1. A discrete token generation device comprising: an acoustic signal acquisition unit for acquiring an acoustic signal; a feature extraction unit for extracting feature quantities from the acoustic signal using a general-purpose acoustic signal representation; and a discrete token generation unit for vector quantizing the extracted feature quantities and generating discrete tokens, wherein the discrete tokens are used for acoustic recognition and classification.

2. The discrete token generation apparatus according to claim 1, wherein the feature extraction unit extracts the features of the acoustic signal using a DNN (Deep Neural Network).

3. The discrete token generation apparatus according to claim 1, wherein the feature extraction unit extracts the feature quantities of the acoustic signal using a method having fixed parameters.

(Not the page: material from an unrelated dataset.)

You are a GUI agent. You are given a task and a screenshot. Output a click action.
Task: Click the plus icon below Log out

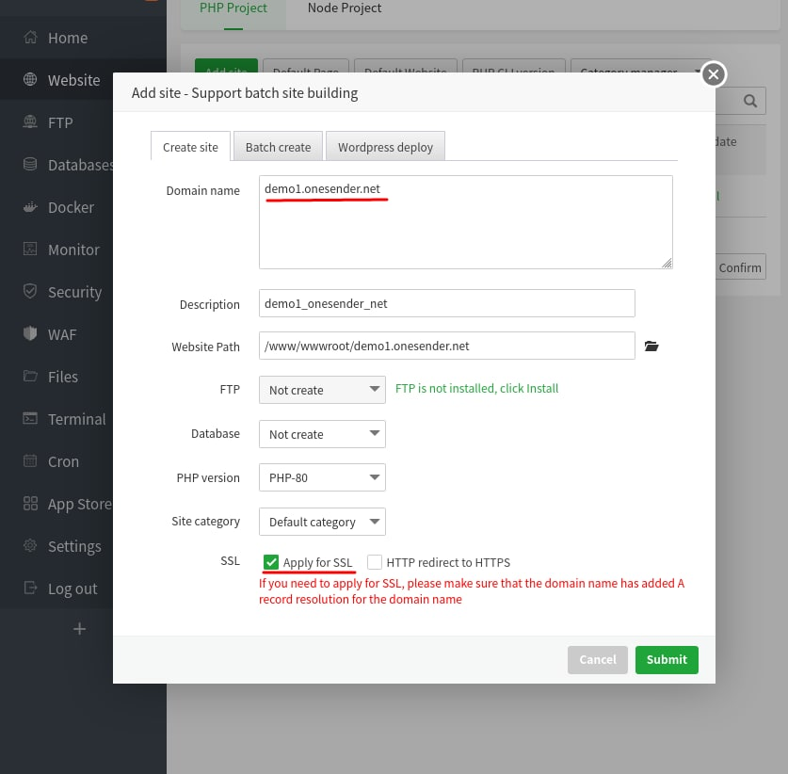click(79, 629)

4. A language model fine-tuning system comprising: a discrete token generation device according to claim 1; a discrete token generated by the discrete token generation device; and a language model fine-tuning device that fine-tunes a language model based on captions corresponding to the acoustic signals.

5. The language model fine-tuning system according to claim 4, wherein the language model is BART.

6. An acoustic description generation system comprising: a discrete token generation device according to claim 1; and an acoustic description generation device that generates an acoustic description based on the discrete tokens generated by the discrete token generation device.

7. A discrete token generation method comprising: an acoustic signal acquisition step of acquiring an acoustic signal; a feature extraction step of extracting feature quantities from the acoustic signal using a general-purpose acoustic signal representation; and a discrete token generation step of vector quantizing the extracted feature quantities to generate discrete tokens.

8. A program that causes a computer to perform the method described in claim 7.